_Exercise:_
Write out, word for word, the part of the Military Police academic requirements thread that runs from "I has asked" up to and including "field is required.".

_Given passage:_

══════════

# Military Police (reg force) Academic req



## AlexSB (15 Feb 2011)

My question is regarding the academic requirements to join the MP reg force ( I have searched around since this seems to be a common question but it did not quite answer mine).  I used to be in the Navy reserve, and left in order to stay in good standing at my university. Next year I will be finishing my studies and receiving a bachelors in Politics and Governance. In this program I took several criminology, sociology,  psychology courses, and plenty of courses related to federal law, international issues, relations , elections (a good portion not related to policing) . So I am curious as to how specific are my qualifications suppose to be towards meeting the required standard, and will my previous service in the reserves contribute ?(aside from not having to repeat bmq)


----------



## thehare (15 Feb 2011)

I has asked a reletivly same question that you have just asked to a recruiter online a few weeks ago and I felt I should show you a part of the reply (the relevent one that is lol)


"MP – Regular Force and Air Reserve 

If you have no previous military experience and wish to join the MP in the Regular Force or the Air Reserve, or if you are a member of the Primary Reserve (in an occupation other than the MP) and wish to transfer to the Regular Force in the MP occupation, the ideal academic requirement is a two-year community college diploma program in Police Foundations.  Some work experience in a civilian police force or security field is required.

══════════

_Dataset content:_
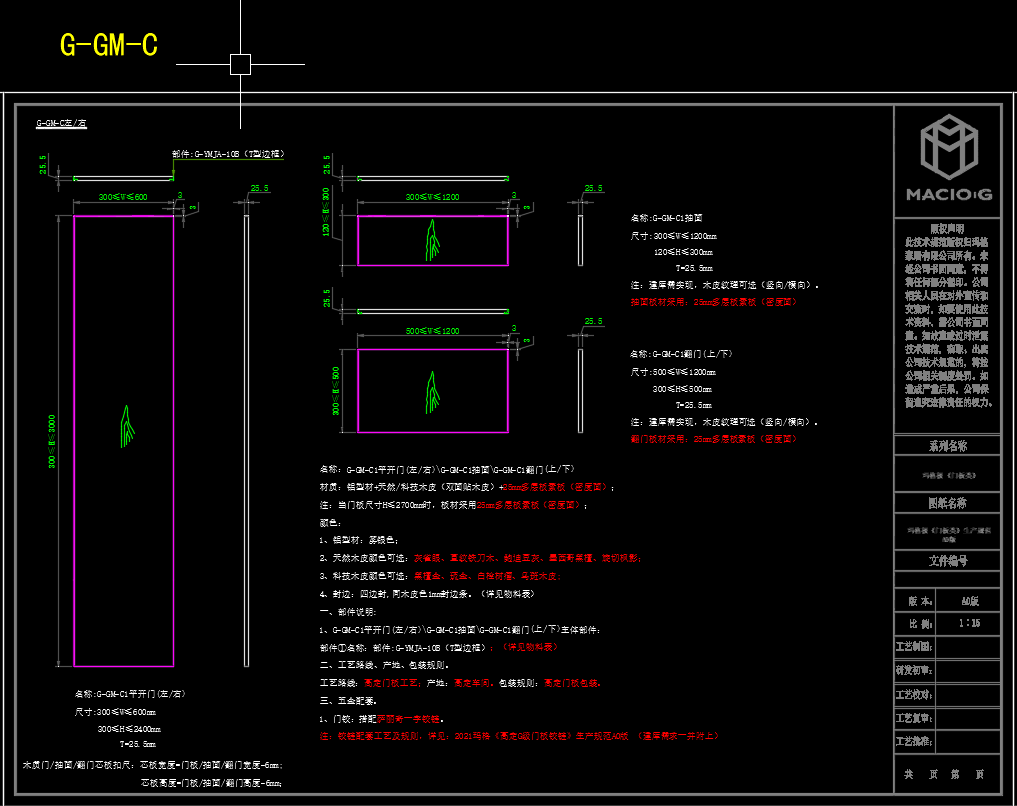
Task: Click the 1:15 scale value cell
Action: [968, 623]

══════════

_Task solution:_
I has asked a reletivly same question that you have just asked to a recruiter online a few weeks ago and I felt I should show you a part of the reply (the relevent one that is lol)


"MP – Regular Force and Air Reserve 

If you have no previous military experience and wish to join the MP in the Regular Force or the Air Reserve, or if you are a member of the Primary Reserve (in an occupation other than the MP) and wish to transfer to the Regular Force in the MP occupation, the ideal academic requirement is a two-year community college diploma program in Police Foundations.  Some work experience in a civilian police force or security field is required.